Researchers at Boston University have publicly denied that they have developed a hyper-deadly COVID-19 strain in their labs — and are insisting that they actually made a hybrid version that's less deadly than previous ones.
Over the past week, a pre-print study out of BU's National Emerging Infectious Diseases Laboratories (NEIDL), which sought to detail the differences between the original COVID strain that circulated early in the pandemic and the Omicron strain, unleashed a media frenzy.
Oddly enough, the ensuing controversy wasn't about the National Institute of Allergy and Infectious Diseases — which funded the study — accusing the researchers of not clearing the study with them first, as STAT News reports.
The media hubbub was kickstarted by a "sensationalized" report by British tabloid The Daily Mail, which, per a statement from the university, falsely claimed that scientists had "created a new deadly COVID strain."
After the Daily Mail published its misleading account — which homed in on an out-of-context section from the paper's abstract to claim that the NEIDL researchers had made a "deadly COVID strain with an 80 percent kill rate," — Fox News picked up the story and repeated what the school is calling "false and inaccurate" reporting.
"They’ve sensationalized the message, they misrepresent the study and its goals in its entirety," said Ronald B. Corley, NEIDL's director, in the statement.
The Daily Mail's reporting was centered around quotes from two academics — who were not involved in the research — one of whom falsely accused the school of doing "gain of function" research, which is when scientists manipulate viruses to make them stronger.
The report went on to perpetuate the debunked claim that this type of research "is thought to be at the center of COVID's origin."

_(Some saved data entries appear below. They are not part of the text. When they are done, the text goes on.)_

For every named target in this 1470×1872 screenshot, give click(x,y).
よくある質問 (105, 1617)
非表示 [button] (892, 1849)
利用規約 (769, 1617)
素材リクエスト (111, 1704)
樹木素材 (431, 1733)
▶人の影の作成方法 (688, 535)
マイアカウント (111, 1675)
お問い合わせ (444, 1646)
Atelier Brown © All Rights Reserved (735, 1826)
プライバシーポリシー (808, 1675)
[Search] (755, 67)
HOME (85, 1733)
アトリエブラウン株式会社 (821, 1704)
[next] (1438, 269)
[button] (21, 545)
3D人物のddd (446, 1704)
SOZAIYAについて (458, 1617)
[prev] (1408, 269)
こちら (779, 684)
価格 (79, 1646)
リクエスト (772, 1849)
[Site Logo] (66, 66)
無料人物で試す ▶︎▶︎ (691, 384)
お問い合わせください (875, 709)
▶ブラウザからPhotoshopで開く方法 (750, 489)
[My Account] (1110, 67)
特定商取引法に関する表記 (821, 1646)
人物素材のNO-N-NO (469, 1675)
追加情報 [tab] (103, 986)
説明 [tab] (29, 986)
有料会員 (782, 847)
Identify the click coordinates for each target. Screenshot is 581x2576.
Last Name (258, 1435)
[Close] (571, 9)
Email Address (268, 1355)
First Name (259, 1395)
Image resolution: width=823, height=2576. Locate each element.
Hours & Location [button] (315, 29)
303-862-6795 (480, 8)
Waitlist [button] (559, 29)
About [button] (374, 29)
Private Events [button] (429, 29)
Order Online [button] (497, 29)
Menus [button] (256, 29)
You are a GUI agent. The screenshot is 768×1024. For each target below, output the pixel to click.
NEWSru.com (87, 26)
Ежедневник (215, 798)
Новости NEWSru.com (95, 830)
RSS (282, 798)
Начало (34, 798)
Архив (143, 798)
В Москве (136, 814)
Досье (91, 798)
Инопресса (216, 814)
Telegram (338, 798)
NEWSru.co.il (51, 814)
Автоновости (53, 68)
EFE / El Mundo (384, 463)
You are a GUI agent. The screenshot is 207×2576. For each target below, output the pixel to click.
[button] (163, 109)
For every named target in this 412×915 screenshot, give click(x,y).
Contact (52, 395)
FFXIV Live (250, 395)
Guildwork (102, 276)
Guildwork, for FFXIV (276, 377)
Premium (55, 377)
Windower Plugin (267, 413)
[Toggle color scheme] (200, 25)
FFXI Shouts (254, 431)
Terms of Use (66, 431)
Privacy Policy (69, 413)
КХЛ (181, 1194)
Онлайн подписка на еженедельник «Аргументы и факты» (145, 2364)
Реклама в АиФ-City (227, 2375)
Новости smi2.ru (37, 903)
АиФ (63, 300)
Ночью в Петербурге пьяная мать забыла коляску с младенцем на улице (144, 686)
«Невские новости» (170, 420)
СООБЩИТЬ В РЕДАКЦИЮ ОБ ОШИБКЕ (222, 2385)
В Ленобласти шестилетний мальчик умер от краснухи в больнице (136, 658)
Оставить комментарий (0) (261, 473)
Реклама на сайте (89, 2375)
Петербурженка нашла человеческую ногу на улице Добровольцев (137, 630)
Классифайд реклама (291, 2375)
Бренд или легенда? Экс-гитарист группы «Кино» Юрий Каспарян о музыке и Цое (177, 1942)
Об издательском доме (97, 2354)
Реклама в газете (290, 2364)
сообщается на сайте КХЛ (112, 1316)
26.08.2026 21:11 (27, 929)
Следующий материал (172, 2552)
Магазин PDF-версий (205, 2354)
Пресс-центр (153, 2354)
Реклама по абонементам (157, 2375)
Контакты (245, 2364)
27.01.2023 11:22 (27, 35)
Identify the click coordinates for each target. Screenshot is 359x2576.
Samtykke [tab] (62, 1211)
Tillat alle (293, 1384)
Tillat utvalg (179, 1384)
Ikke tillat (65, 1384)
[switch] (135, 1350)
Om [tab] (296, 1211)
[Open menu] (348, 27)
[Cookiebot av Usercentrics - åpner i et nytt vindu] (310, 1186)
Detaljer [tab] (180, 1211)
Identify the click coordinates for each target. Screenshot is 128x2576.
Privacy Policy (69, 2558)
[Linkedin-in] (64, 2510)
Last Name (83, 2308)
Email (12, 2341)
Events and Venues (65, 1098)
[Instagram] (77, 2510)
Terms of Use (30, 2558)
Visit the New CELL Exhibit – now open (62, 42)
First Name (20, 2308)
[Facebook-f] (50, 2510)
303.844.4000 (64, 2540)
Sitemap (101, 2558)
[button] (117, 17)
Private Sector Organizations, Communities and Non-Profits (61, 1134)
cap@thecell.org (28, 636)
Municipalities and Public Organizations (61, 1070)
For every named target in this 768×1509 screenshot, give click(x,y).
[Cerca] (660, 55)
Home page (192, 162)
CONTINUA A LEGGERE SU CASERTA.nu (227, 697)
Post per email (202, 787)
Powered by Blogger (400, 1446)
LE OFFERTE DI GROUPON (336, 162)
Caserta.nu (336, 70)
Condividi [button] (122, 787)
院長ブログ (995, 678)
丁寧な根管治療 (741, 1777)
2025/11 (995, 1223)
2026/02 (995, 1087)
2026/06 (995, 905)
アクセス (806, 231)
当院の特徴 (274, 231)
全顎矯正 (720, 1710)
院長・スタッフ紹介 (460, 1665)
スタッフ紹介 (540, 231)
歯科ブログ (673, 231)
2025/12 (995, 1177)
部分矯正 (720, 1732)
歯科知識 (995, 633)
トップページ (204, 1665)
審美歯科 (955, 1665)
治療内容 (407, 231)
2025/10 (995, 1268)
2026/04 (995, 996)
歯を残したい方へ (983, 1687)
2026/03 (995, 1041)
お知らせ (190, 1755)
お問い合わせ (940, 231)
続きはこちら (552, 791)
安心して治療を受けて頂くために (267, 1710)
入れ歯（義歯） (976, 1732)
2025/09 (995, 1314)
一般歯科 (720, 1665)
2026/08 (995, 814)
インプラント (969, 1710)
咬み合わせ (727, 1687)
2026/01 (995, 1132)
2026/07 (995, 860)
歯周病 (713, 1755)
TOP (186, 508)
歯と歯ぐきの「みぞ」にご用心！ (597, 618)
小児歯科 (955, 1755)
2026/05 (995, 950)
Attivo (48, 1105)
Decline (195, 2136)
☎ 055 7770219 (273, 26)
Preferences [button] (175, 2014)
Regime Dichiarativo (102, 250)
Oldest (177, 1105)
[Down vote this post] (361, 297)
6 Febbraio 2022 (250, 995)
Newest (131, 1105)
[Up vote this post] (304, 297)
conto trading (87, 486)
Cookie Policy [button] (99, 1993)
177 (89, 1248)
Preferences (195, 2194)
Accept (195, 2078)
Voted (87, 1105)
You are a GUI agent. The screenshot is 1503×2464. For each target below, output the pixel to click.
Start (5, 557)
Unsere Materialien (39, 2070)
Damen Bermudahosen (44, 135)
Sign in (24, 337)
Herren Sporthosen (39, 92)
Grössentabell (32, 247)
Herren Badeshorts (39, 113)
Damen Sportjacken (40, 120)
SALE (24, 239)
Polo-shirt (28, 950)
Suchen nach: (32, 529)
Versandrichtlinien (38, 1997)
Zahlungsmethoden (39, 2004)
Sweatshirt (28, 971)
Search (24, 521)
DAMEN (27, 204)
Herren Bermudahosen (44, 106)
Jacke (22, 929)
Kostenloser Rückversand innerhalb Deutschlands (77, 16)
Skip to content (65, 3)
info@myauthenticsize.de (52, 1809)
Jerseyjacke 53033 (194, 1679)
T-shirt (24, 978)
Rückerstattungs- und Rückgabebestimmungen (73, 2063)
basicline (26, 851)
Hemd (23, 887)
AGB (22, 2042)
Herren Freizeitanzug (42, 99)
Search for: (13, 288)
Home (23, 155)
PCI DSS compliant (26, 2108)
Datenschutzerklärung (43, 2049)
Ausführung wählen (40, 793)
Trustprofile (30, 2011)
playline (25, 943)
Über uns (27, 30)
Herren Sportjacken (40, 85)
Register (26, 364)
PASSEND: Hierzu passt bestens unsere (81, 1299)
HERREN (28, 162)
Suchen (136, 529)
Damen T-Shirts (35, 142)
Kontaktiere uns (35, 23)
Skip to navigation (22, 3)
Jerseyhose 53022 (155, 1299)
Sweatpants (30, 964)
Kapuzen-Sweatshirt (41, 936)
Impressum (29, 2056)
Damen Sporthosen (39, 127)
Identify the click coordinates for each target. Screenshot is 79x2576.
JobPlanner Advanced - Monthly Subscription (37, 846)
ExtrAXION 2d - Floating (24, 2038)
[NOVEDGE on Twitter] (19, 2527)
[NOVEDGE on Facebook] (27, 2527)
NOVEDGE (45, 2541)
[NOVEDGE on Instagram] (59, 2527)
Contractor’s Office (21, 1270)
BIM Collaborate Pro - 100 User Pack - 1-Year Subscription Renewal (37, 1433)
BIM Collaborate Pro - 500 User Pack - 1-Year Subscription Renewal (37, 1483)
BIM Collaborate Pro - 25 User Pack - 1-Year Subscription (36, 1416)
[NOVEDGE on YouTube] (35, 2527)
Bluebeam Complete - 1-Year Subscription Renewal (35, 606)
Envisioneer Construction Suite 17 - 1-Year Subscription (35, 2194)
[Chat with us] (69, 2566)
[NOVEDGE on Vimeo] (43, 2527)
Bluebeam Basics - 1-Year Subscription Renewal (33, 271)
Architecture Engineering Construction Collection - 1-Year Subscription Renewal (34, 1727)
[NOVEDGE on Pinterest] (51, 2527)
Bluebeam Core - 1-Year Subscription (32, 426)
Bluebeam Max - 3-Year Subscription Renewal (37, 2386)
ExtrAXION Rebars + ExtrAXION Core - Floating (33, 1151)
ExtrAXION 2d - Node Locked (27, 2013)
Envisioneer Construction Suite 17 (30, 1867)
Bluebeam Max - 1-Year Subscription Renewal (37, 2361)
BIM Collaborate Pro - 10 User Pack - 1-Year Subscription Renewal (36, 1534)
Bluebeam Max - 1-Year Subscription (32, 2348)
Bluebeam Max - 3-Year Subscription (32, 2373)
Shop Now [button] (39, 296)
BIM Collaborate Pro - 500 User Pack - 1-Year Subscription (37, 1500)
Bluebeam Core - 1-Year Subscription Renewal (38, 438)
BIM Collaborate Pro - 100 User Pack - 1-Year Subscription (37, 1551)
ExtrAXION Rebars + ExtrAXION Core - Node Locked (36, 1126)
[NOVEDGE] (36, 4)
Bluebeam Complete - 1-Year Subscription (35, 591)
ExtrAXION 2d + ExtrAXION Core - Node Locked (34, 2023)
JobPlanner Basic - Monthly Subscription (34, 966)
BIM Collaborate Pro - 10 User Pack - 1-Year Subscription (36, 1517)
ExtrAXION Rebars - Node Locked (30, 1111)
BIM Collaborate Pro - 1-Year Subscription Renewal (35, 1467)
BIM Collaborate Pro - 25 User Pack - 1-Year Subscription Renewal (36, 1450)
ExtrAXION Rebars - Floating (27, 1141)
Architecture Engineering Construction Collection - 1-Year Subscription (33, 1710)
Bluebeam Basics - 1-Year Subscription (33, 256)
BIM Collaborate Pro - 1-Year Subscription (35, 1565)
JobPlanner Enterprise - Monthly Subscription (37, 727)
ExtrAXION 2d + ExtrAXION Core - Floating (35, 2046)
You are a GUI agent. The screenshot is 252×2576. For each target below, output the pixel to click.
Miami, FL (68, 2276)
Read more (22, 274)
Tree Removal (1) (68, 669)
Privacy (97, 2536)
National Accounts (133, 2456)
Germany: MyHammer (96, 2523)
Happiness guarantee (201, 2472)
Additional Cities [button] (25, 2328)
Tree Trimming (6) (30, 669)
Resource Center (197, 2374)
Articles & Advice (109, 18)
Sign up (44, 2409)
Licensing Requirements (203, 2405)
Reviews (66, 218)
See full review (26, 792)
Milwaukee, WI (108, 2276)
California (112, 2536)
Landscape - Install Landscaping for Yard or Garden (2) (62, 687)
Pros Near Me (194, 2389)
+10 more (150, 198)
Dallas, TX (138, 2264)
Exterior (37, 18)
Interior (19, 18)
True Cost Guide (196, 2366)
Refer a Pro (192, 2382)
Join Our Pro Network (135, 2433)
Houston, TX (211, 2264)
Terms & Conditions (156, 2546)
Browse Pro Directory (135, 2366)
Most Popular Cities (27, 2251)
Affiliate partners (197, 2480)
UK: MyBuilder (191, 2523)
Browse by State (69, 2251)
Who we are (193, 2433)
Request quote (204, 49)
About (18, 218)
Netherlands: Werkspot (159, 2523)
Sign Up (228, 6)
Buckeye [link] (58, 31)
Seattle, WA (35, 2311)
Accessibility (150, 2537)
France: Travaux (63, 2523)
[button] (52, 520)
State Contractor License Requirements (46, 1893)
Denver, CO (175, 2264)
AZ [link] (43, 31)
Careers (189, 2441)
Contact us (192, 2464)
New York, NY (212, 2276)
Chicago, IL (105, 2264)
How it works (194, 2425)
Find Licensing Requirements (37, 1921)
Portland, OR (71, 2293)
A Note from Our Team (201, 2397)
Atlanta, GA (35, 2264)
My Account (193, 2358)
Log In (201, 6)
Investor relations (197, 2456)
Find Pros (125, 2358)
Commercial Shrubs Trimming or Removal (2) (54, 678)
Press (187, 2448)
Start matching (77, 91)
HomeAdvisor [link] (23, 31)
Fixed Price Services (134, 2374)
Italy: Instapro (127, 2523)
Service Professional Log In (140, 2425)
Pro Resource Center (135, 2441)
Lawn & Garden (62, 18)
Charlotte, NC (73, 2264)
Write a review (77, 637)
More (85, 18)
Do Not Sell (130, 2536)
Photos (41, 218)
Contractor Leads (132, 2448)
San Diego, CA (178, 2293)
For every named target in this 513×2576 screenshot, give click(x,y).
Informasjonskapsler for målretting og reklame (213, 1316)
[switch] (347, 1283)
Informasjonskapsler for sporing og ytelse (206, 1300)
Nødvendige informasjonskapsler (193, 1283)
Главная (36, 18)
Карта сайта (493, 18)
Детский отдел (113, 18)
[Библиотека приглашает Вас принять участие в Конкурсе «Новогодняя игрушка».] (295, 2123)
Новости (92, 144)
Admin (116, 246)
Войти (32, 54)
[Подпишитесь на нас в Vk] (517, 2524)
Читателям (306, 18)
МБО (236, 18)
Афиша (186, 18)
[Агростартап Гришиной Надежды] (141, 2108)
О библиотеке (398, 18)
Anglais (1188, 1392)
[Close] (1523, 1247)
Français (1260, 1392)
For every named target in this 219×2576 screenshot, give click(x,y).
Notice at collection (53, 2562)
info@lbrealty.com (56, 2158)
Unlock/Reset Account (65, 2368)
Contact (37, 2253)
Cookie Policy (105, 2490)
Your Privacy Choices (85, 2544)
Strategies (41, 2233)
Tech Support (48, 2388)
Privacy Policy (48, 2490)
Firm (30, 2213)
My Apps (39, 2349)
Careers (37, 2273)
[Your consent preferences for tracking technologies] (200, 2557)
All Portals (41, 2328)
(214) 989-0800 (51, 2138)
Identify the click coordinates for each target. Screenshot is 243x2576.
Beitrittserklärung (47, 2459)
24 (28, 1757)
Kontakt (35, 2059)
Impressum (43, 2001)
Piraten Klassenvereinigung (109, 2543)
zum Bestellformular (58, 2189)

"This research is not gain-of-function research, meaning it did not amplify the Washington state SARS-CoV-2 virus strain or make it more dangerous," the school's statement reads. "In fact, this research made the virus replicate less dangerous."
Corley added that the "80 percent kill rate" figure was grossly misrepresented in the Mail's reporting — especially given the fact that figure wasn't referring to humans at all.
"The animal model that was used was a particular type of mouse that is highly susceptible, and 80 to 100 percent of the infected mice succumb to disease from the original strain, the so-called Washington strain," the NEIDL director said. "Whereas Omicron causes a very mild disease in these animals."
While the Mail did include an update with the BU statement, it hasn't changed its headline or included any updates towards the top of the story, making it unlikely that the site's readers will get to the rebuttal at all.
As with most cycles of misinformation, it's unlikely the Daily Mail's readers will do more digging of their own.
Regardless, it's a dangerous game that only serves to support publications like it.